L’hébergement au gymnase « Marie Paradis » est provisoire. « Pour l’instant on est dans les prémices des discussions avec les services de l’État. On a bon espoir que ça se décoince » estime Dominique Bordin, coordinateur à la « mission sans abri » à l’hôtel de ville de Paris. Une discussion doit avoir lieu ce soir avec la mairie de Paris.

« C’est la première expulsion que nous avons vécu, nos enfants ont eu peur. On a bien dormi mais on n’est pas tranquille car on ne sait pas ce qu’il va se passer demain » témoigne un père de famille, assis sur un lit accompagné de sa femme et deux de ses enfants. Face à cette expulsion, ils ne comprennent pas les positions du gouvernement « c’est du racisme, ils n’aiment pas les Roms! Le gouvernement veut nous renvoyer dans notre pays. On est venu en France pour trouver du travail ». Nikolaï, qui assure la traduction, explique que ces personnes cherchent aussi à apprendre le français et que quatre enfants de cette famille sont scolarisés dans des écoles. « Les animaux ont plus de droit que les roms en France ! » s’exclame le père de famille.

Le camp de la discorde

Une partie du camp avait été évacuée en août 2013 et six mois plus tard, une fillette de huit ans avait été retrouvée morte dans un incendie survenu dans la partie restante du camp.

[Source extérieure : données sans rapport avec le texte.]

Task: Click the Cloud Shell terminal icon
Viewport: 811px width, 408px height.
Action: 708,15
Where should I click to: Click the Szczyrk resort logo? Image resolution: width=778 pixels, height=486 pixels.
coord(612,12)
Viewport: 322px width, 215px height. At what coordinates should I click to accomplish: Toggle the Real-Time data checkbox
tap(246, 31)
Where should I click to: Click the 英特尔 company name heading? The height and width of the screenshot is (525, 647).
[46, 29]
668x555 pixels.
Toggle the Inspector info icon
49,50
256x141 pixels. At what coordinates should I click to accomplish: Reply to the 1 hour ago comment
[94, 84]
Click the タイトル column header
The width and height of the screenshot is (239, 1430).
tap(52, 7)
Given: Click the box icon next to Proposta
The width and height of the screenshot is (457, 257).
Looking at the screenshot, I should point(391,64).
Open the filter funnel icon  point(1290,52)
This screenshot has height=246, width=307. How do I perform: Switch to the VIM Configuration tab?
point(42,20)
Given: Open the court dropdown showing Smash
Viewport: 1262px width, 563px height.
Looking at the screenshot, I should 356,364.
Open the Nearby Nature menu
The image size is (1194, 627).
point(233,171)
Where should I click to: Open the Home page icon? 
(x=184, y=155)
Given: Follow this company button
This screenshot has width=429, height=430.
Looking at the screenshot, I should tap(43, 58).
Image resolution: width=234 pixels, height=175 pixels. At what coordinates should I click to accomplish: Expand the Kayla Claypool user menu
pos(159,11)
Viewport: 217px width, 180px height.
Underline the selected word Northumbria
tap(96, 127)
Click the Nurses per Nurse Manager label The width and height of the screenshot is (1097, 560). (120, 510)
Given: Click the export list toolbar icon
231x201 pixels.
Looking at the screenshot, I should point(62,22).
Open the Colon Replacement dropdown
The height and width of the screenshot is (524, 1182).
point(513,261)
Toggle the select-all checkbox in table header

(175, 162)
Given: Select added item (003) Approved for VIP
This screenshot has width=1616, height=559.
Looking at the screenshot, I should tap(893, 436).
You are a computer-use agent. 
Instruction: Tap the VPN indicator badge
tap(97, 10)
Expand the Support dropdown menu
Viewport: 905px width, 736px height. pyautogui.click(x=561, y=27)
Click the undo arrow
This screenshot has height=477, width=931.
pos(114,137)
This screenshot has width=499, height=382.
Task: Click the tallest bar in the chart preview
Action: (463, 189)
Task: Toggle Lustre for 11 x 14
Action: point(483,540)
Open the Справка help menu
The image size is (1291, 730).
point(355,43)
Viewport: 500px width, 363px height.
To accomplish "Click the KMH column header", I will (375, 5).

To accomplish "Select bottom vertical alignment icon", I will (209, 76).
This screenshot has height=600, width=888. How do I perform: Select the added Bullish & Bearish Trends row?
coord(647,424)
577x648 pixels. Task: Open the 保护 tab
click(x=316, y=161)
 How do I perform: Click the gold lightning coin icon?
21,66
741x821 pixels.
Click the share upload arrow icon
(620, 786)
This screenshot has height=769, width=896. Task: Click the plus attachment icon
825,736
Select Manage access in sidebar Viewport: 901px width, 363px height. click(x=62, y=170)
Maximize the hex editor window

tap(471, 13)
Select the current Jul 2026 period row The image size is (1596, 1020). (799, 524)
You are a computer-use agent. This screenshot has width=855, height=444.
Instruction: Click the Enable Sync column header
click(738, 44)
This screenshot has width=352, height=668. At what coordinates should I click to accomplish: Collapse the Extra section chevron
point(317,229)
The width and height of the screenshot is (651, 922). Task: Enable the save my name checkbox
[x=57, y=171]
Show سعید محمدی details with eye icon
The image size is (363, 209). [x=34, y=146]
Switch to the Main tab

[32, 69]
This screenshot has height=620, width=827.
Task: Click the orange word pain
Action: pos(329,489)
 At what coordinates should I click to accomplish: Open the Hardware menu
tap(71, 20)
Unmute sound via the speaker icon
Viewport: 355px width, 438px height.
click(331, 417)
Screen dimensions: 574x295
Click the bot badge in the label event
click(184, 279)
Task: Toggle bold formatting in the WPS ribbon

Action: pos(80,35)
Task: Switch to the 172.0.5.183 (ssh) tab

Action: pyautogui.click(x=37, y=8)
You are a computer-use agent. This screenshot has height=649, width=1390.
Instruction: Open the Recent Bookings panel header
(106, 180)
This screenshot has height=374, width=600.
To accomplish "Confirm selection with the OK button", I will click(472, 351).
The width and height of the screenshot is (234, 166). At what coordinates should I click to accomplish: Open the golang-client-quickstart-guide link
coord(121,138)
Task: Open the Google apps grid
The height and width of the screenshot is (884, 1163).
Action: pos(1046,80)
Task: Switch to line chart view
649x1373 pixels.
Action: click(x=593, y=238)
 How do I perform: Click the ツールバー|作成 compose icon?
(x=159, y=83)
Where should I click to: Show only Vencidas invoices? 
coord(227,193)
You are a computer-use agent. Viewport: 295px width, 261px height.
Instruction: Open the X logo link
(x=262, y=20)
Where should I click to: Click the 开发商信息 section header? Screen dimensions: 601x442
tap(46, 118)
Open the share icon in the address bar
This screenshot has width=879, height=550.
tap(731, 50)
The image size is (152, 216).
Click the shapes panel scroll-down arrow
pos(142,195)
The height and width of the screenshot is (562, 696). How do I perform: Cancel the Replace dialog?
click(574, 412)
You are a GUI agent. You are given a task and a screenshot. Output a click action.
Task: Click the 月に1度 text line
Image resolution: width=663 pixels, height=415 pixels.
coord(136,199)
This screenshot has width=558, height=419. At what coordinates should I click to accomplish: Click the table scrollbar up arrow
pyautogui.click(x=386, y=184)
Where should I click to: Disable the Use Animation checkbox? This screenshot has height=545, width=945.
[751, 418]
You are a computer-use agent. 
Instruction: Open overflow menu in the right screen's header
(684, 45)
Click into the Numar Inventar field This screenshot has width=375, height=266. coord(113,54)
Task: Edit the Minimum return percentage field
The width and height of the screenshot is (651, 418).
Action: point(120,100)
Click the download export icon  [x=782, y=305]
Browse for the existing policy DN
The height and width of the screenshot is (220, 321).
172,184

Ce qui avait encouragé la décision de fermer le camp.

En août dernier, le nouveau maire de Bobigny, Stéphane De Paoli, avait pris un arrêté municipal dans lequel il évoquait l’insalubrité des lieux. Le problème qui se pose aujourd’hui pour les associations qui soutiennent les ex-habitants des Coquetiers, est que ces gens n’ont pas tous été relogés. Une trentaine de familles ont reçu une proposition de relogement, selon la préfecture. «Les solutions de relogement proposées par les autorités ne sont pas adaptées », dénonçait lundi Amnesty international. Ces logements « se trouvent pour certains au-delà de la banlieue parisienne, très loin des écoles que fréquentent actuellement les enfants » renforçait l’organisme. De plus, les différentes associations qui soutiennent la population Rom et plusieurs balbyniens insistaient sur le fait que ces gens s’intégraient, certains enfants étant scolarisés dans les écoles de la ville.

Mais pour d’autres, cela sonne comme une des promesses tenue par l’édile UDI. En effet, la fermeture des camps de roms faisait partie de son programme lors de la campagne municipale en mars dernier. Certains balbyniens avouaient même « que ce point considérait une motivation de plus à voter pour lui ». Plusieurs parents dénonçaient le manque d’hygiène dans ce campement et l’arrivée de vieilles maladies dans les écoles maternelles. « Le lupus et la scarlatine avaient été décelés chez certains enfants », confiait la mère d’une fille en maternelle. « Les vols d’eau dans les conduits d’immeubles (prélevée directement sur les charges des locataires), la présence de moucherons et moustiques dans les appartements, les poubelles vidées sur la voirie et sur les paliers d’immeubles, les points Relais vidés à même le sol », citent plusieurs habitants de la ville, constituaient toutes les preuves flagrantes d’insalubrité et de danger.

Mais aujourd’hui, les familles qui n’ont pas été relogées sont à la rue. La ville de Paris tranchera ce soir sur le sort des roms du campement de Bobigny. Pour le moment, ils profitent de la chaleur du gymnase pour se reposer en attendant un lendemain meilleur.